» **EXERCISE DETAILS**: Rewrite the lines from the one with "Open the Select channel dropdown" up to and including the one with "Action: [54, 461]", replacing "dropdown" with "menu" and leaving everything else unchanged. Give back only those lines, without the pictures.

» **DATA LISTING**:
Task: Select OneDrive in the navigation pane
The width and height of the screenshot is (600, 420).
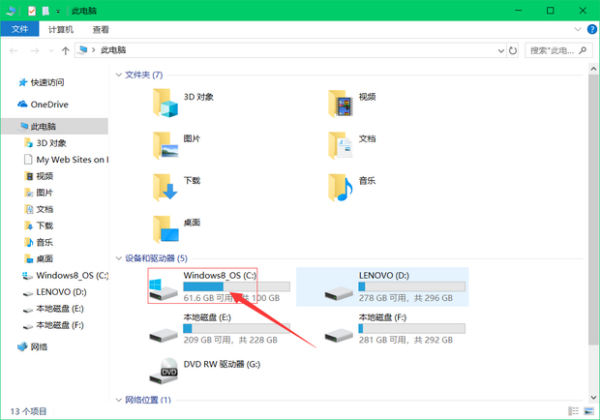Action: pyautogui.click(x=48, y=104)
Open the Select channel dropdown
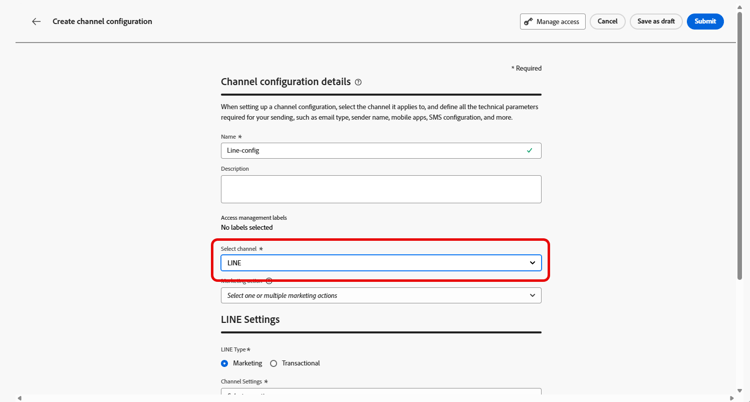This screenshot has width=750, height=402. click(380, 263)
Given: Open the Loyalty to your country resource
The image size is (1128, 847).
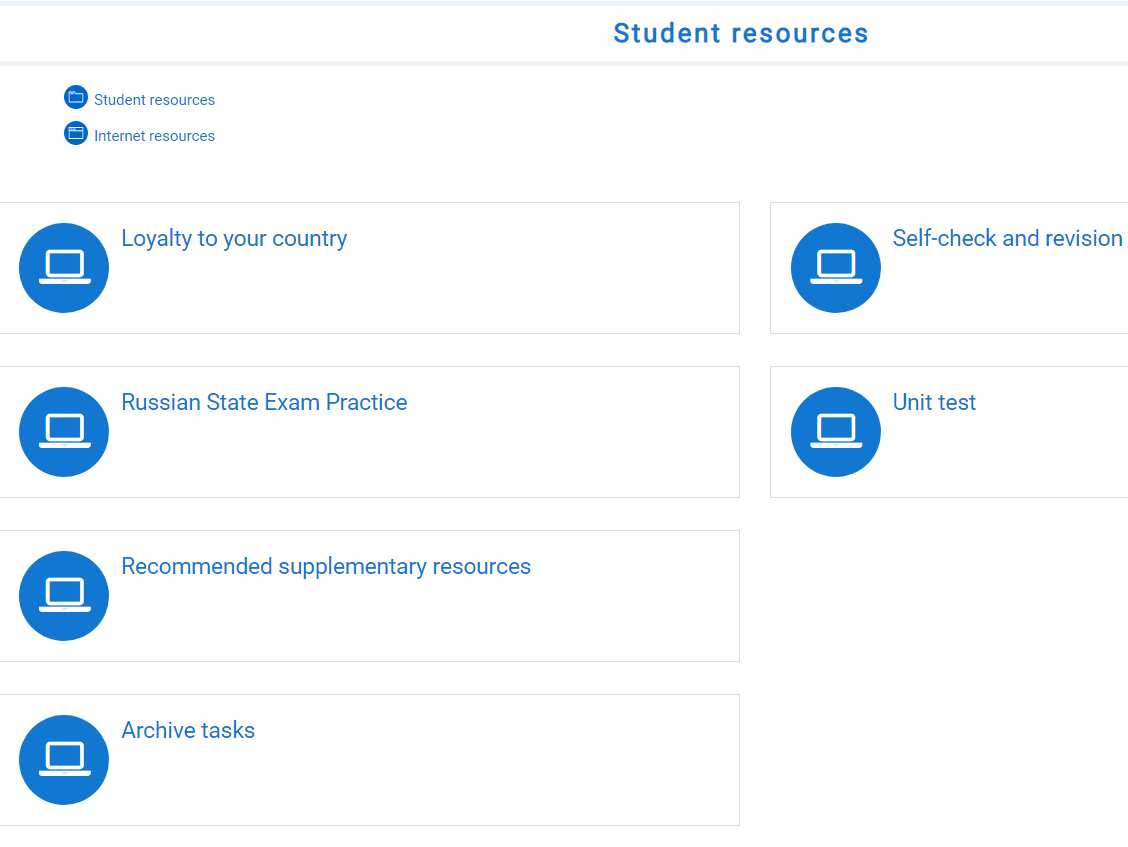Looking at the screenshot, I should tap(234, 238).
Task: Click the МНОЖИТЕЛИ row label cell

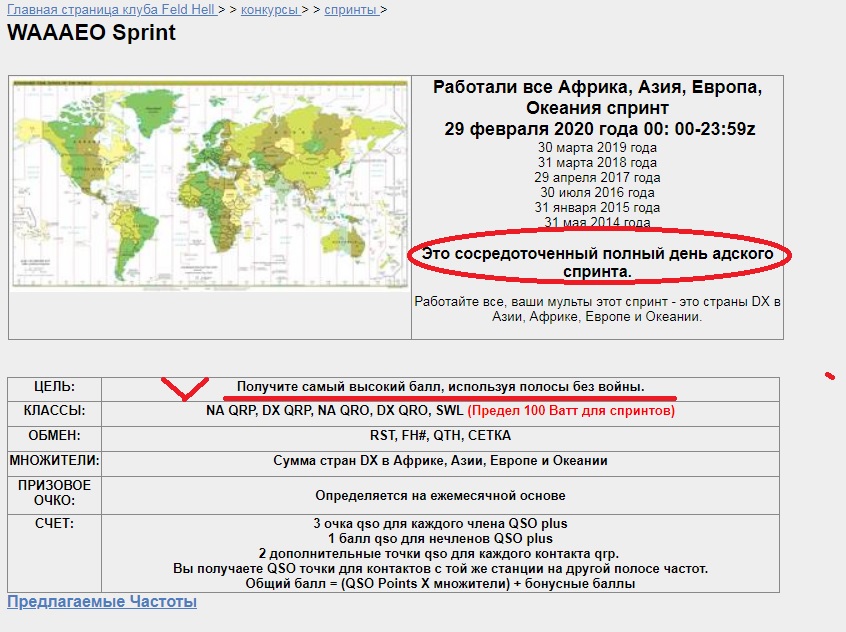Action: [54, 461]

--

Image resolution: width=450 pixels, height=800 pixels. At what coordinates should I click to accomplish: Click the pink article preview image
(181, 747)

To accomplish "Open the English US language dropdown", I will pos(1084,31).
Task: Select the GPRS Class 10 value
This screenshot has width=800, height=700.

» **RESPONSE TO THE TASK**:
Open the Select channel menu
This screenshot has width=750, height=402. click(380, 263)
Given: Open the Loyalty to your country resource
The image size is (1128, 847).
Looking at the screenshot, I should tap(234, 238).
Task: Click the МНОЖИТЕЛИ row label cell

Action: [54, 461]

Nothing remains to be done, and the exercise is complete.